Two sequential frames from 2-Hz cine digital subtraction angiograms. These zoomed views correspond to the orientation and extent of the CFD model in the lower panels of Figure 2C and D. A, Aneurysm filling dynamics, shown approximately 0.5 second after selective injection into the internal carotid artery, show good general agreement with the corresponding virtual slipstreams shown in Figure 2C. B, One frame (ie, 0.5 second) later, the aneurysm is already largely opacified, which also is consistent with the corresponding virtual slipstreams shown in Figure 2D.

Fig 6.

Illustration of a possible relationship between coil compaction and computed flow dynamics.

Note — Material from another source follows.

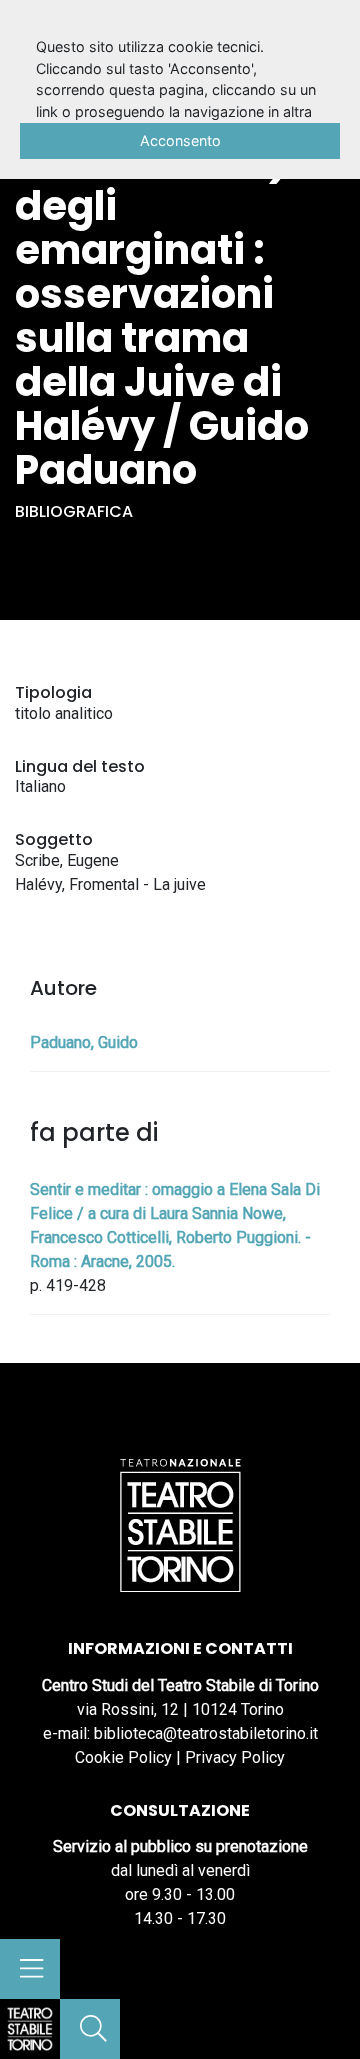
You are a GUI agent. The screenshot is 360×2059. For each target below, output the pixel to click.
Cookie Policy (123, 1757)
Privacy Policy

A, Lateral digital subtraction angiogram obtained at 6-month follow-up examination shows compaction of the coil mass away from the neck and toward the posterior wall of the aneurysm. B, High speed flow entering the aneurysm (shown by using a 15 cm/s isovelocity surface from the cycle-averaged velocity field superimposed on a projection of the aneurysm model approximately corresponding to that in shown in A) is also directed toward the posterior wall of the aneurysm.